The problem of information flow management, with workplace communication as one of the most important aspects, is something I spend a lot of time thinking of. There always seems to be a bunch of startups trying to "replace email" yet again, some come and go, some stick longer, but the central problem of communication somehow remains unsolved still.
At the same time, omnipresent chatting seems to be doing quite well despite the massive tradeoffs of "reactive thinking" and constant distraction. These must be then justified by other benefits. Perhaps chatting solves another problem altogether. Perhaps the manifested framing of the problems supposed to be solved by workplace chat apps just isn’t reflecting the real substance — Slack is great, but so is email, in a different way. In their present form both tools are complimentary, neither is clearly superior or complete.
In my very much simplified model, it all boils down to just a couple things we haven't yet found a way to balance optimally and flexibly enough:
If we assume that all these are aspects of one problem that can be solved by one product that doesn't exist yet, it follows that the basic framework we're operating with is incomplete and insufficient even to hypothesize productively. Some basic building blocks, primary concepts, are missing; otherwise at the very least the problem would have been phrased and explored well by now. That's the only way to explain why we have all sorts of successful messaging platforms but somehow very little qualitative progress in the last 2 decades on that front (except for shared docs).
I’d argue that the concept of "message" is what holding us back. No matter what one builds around it, it wouldn’t solve the problem. Simply because real life conversations tend to be bound to lots of context, not hanging in the vacuum. Hence threading, rooms etc — but those are still drastic simplifications. Another aspect is how it changes over time. Importance for all parties involved, urgency, audience changes, resolution, and later transforming it into something discoverable — these workflows are very inefficient with chats, much better with email but still not great.
A message is in fact a manifestation of unsolved problem, with its own lifecycle. Very few levers exist in today's software to pull for lifecycle changes. Email paired with elaborate filters and smart notifications remains leaps and bounds ahead of everything else.
Now, I don’t really know the answer to the "if not message then what?" question. But I’m quite confident that there, in the structure of basic concepts we’re operating with, in the fundamental thinking framework, lies the key to solving the most pressing problem of our day if not epoch — information overflow.

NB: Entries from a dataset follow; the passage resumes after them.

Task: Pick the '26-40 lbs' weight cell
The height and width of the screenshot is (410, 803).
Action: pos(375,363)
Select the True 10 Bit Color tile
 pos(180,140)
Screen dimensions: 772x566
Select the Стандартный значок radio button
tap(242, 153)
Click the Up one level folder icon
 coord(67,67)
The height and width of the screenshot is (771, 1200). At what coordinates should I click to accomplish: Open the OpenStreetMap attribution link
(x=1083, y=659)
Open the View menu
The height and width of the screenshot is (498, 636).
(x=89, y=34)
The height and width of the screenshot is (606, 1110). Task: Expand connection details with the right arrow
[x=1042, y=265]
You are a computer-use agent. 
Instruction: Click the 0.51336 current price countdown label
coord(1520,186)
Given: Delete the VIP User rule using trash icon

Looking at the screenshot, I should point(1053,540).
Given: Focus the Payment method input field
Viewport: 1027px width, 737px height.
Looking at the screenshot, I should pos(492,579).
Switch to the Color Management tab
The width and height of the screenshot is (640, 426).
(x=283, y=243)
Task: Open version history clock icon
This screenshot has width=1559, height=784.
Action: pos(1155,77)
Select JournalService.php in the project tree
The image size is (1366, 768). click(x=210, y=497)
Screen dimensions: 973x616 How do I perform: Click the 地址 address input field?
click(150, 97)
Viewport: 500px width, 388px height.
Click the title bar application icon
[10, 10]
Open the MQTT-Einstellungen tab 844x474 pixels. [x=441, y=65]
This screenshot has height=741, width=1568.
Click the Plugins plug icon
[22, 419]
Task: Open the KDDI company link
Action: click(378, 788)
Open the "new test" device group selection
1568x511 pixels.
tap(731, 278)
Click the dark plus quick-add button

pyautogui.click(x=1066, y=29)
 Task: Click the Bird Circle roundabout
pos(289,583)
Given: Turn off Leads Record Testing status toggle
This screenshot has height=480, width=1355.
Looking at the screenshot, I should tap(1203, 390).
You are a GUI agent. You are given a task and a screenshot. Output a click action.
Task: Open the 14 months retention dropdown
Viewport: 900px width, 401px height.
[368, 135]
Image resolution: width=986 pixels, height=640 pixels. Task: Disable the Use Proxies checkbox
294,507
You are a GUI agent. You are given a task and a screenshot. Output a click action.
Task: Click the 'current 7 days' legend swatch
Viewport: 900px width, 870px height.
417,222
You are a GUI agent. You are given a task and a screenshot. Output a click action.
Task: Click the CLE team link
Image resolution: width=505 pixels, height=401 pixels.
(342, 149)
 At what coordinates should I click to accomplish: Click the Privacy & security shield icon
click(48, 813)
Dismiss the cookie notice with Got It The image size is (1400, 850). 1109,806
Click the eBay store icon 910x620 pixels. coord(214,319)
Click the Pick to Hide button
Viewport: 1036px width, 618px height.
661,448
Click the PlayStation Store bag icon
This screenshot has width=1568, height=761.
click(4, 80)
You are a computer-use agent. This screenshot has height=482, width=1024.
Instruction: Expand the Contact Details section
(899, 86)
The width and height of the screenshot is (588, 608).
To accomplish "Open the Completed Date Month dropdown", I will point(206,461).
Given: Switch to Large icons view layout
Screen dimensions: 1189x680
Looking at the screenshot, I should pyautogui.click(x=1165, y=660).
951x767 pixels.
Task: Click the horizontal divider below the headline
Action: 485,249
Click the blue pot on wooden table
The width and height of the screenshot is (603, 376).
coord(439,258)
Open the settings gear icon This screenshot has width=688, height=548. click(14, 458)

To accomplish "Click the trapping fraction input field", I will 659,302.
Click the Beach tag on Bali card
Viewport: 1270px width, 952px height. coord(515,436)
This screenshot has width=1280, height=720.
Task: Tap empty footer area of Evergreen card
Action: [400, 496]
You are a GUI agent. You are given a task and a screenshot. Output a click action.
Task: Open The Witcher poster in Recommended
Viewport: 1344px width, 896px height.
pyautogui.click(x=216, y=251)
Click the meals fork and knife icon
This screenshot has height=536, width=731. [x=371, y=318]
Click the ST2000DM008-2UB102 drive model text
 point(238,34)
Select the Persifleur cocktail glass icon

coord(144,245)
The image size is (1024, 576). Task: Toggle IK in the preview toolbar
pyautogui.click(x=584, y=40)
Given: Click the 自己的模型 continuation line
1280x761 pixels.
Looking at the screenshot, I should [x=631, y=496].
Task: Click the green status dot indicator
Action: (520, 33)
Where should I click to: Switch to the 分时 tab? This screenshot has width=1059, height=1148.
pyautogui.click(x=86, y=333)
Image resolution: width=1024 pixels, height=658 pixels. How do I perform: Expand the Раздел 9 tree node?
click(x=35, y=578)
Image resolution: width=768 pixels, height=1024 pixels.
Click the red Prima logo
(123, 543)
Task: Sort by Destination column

History holds records of many qualitative leaps we’ve made before: speech, then writing, then printing, then internet. Each and every time after the core concept was created a lot of adjacent ones came to existence — languages, libraries, social networks, the list goes on. But digital communication seems to be lagging behind. We’re still thinking in terms of written letters, the only difference now is way of delivery. We can do better than that.